酒浸りでは行けません、秋は学会のシーズンでもあります。そんな中、最近は学会総会の目玉に用いられるのか、主催者側からアンケート依頼が頻繁に舞い込んできます。出来るだけ協力は惜しみませんが、週に3つも4つもとなると流石に時間もなくお断りするようにしています。全国の平均化されたアンケート集計によるデータを知るのも時には宜しいのでしょうが、教室における独自のオリジナルな研究や新たに発見されたnew clinical entity(新規疾患単位)などの発表の方が学会も数倍楽しめるような気がします。最近でこそ欧米に引けを取らない様々な日本発のエビデンス成果が少なくありませんが、その数が増えれば増える程、解釈の方もますます難しくなり、アメリカ的な宣伝紛いのエビデンスになってしまわないよう注意が必要な気がしています。

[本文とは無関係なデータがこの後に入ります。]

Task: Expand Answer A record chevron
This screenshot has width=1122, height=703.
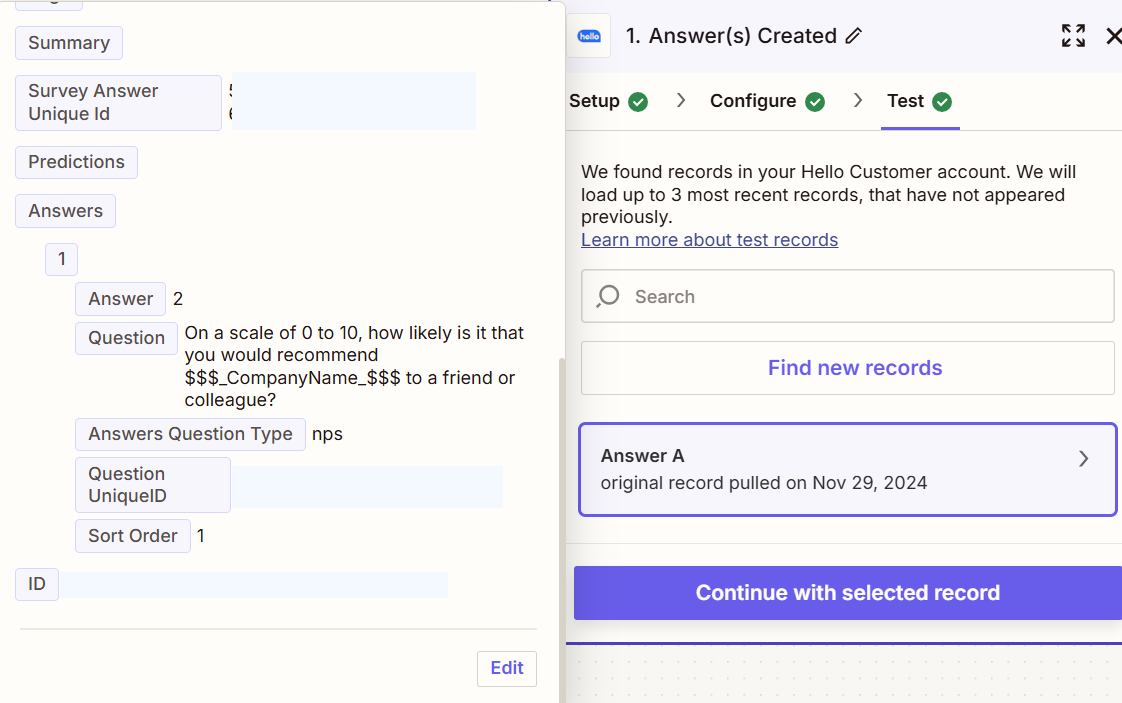Action: [x=1083, y=459]
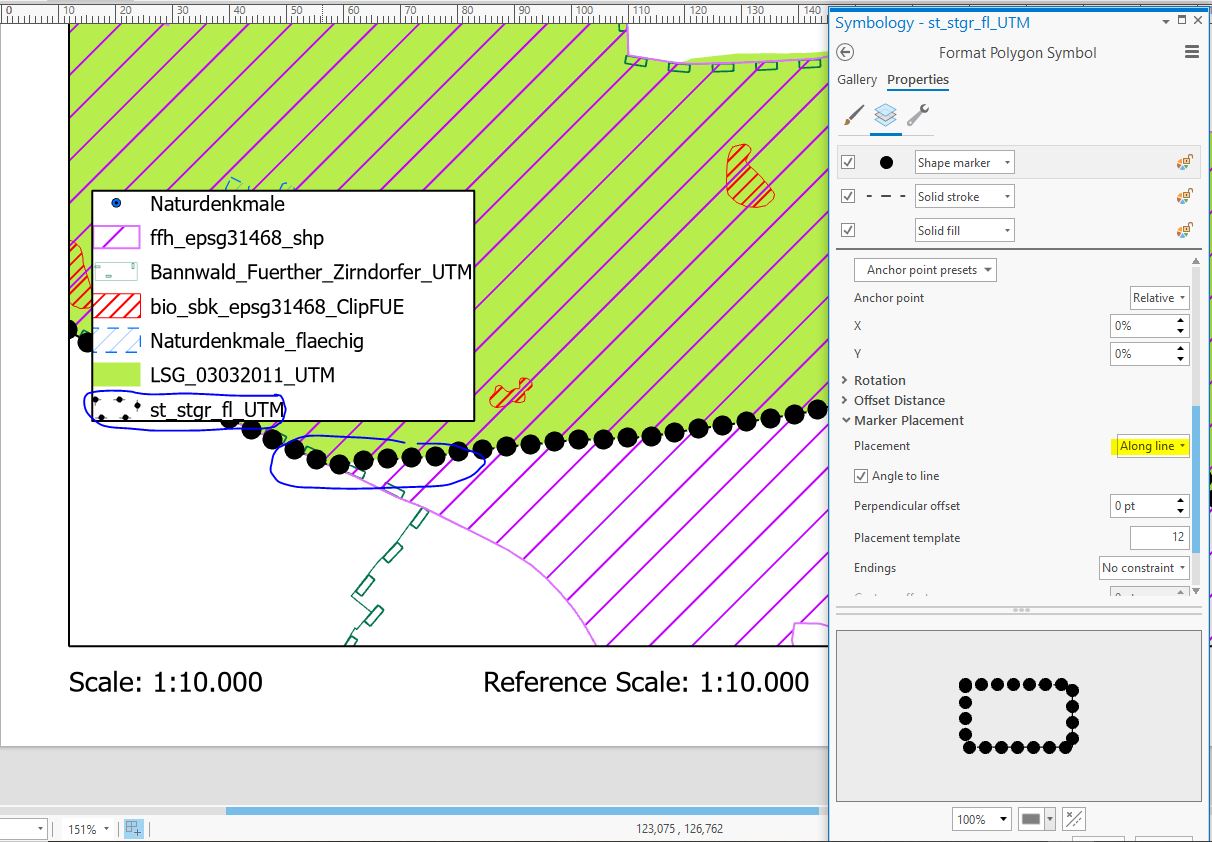Image resolution: width=1212 pixels, height=842 pixels.
Task: Disable the Angle to line checkbox
Action: pos(862,476)
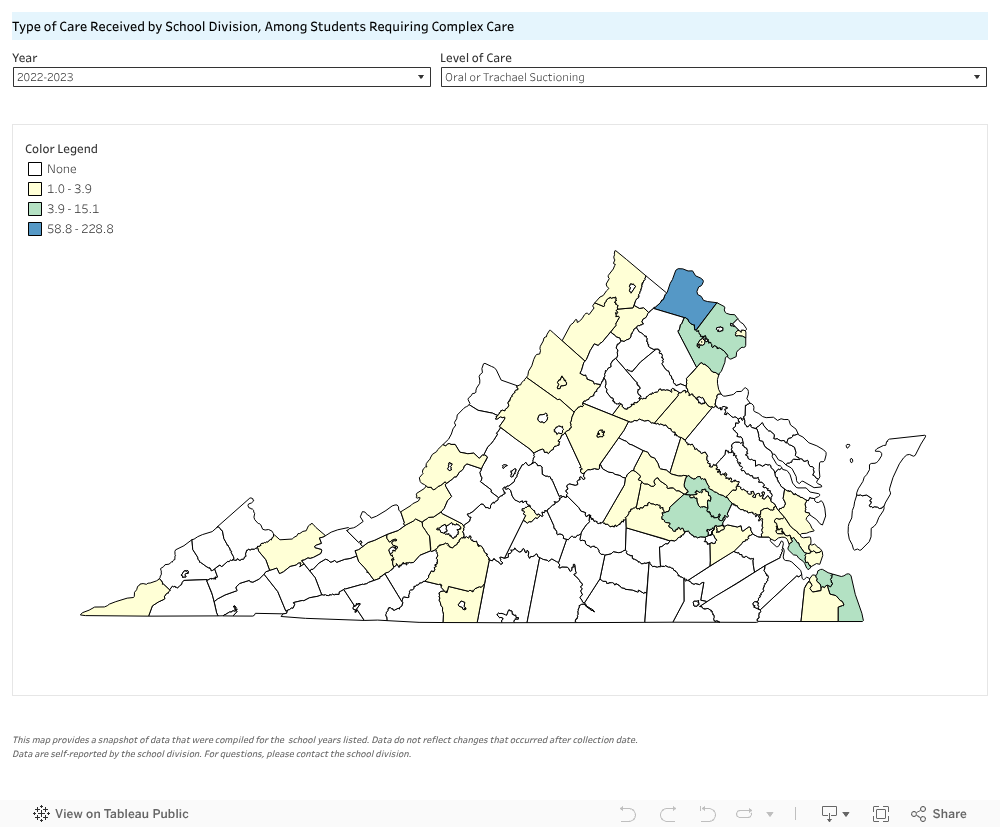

最後に、民主党や菅首相のマニフェストである「最小不幸社会」は何となく良い響きに聞こえないのは自分だけでしょうか?色んな考え方や本当は深い意味もあるのでしょうが、どうせなら「最大幸福社会」と言って欲しいところです。昨夜(10/3)“夢の扉”という好きなTV番組で観た、脊髄損傷回復スペシャリストのリハビリジム開設者の話(http://www.tbs.co.jp/yumetobi/)にはとても感動しました。決して諦めず自分で限界を設けることなく、一つの夢に向かって挑戦し続ける人は皆美しいと思いました。同時に、今までの半年経ったらもう
ダメよといった常識にとらわれないリハビリの工夫がとても新鮮に映りました。